Some of the most popular terms in this topic are Wall Street, stockbrokers, financial crisis, and more. There are two other terms that are also very popular, but despite that, most people who hear about them don’t exactly know what they are. That is the bull and the bear market, and people often get surprised when they hear that since it would seem as if it is a type of market wherein they sell bull and bear meat. What they don’t know is that it has nothing to do with the meat of the animal itself at all.
Bull VS Bear Market
Recently, these terms have been repeated over and over again on the news, so it would only be fair if people know exactly what they mean. The “bull” and the “bear” market actually refers to how exactly the stock market is doing. The bull market is a good thing, because that would mean that the economy is doing incredible considering the fact that the unemployment rate is very low, most businesses are booming, stocks are getting higher, and prices are going nowhere but up so the gross domestic product or the GDP is strong.
The bear market on the other hand, is the opposite. This is where the economy is not doing good at all, investors are losing faith over the sales, people are struggling with unemployment rising. Experts say that the bull market usually lasts longer than the bear market, however, the bear market may not last that long, but it could leave severe damages to the economy.
People often wonder why is it called the bull and the bear market, according to experts, that is based on the way that the animals actually attack their prey. The bull tends to have its horns way up, while the bear on the other hand, will have its paws downwards. There was also a time during the Elizabethan era in the United Kingdom, when bulls and bears used to get matched up with one another, hence they are now used to describe the state of the stock market.
In a bull market, investors are optimistic and are usually hoping to get more and more profits since the economy is doing well, with businesses booming.
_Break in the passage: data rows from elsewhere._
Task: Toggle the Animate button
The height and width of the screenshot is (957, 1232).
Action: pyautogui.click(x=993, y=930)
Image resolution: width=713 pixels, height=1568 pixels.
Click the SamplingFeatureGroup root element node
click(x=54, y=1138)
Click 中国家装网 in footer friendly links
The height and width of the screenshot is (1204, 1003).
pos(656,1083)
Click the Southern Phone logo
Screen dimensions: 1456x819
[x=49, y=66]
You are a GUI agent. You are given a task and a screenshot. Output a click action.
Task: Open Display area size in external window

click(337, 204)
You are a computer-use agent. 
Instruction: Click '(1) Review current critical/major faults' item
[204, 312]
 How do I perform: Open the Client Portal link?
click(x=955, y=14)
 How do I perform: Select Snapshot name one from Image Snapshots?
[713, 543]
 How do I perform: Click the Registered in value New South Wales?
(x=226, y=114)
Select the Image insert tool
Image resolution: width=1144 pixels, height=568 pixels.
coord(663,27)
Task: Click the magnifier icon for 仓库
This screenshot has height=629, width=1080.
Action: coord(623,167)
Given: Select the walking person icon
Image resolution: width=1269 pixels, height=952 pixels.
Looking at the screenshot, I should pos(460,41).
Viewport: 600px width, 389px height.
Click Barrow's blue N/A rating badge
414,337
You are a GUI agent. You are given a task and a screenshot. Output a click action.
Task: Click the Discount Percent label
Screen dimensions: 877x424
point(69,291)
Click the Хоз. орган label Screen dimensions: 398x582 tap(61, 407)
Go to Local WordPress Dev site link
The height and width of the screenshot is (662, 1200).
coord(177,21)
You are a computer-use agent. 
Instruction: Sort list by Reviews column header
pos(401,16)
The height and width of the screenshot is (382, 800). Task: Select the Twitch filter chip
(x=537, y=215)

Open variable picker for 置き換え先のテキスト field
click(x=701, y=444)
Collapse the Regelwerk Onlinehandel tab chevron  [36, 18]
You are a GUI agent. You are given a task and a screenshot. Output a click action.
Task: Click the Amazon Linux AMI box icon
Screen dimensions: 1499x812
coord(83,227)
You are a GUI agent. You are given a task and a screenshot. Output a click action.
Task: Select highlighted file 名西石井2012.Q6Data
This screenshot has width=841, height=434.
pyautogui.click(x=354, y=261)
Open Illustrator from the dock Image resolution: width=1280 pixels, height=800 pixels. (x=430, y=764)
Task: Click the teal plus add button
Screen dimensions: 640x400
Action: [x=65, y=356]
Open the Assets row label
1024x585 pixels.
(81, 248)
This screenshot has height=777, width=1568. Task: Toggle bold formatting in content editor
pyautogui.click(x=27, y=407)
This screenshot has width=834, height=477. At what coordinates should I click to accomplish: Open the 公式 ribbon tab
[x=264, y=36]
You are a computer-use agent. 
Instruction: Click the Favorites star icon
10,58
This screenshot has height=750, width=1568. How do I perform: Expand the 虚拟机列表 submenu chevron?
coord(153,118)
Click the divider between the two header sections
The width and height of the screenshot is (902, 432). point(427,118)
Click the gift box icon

So technically, in a bear market, the investors would start to pull out their money since business will unlikely make reasonable profits, which will then lead to the decline of the stock market.
Longest bull run in the history of the stock market, congratulations America!
— Donald J. Trump (@realDonaldTrump) August 22, 2018
Longest Bull Market In History
It was around the beginning of 1980s up to the early 2000s, when the most profiled bull market history happened in American history. The Dow Jones Industrial Average or the DJIA went up by 16% . The current bull market actually started in 2009 since it was already stable and isn’t exactly going down and the economy finally picked up itself from posing a lot during the Great Recession.
Last Wednesday, became the longest bull market in history lasting for 3,453 days or lasting for nine and a half years without a decline. This current bull has managed to last nearly as twice as the previous one in 90s that ended in March of 2000. This may be such great news for the economy but experts believe that the longer the bull market goes at the moment, the more severe the damage will be once the bear market comes. They said that it may even be worse than the Great Depression wherein the bear market actually lost about 40%.
United States President Donald Trump even posted a tweet regarding this. Experts believe, however, that the effects of the trade wars and tariffs may be the reason for this bull market to go downhill into the bear market. It might take a few more years to see it but it will eventually come, so ad of now, it is best to just enjoy it but a the same time be cautious.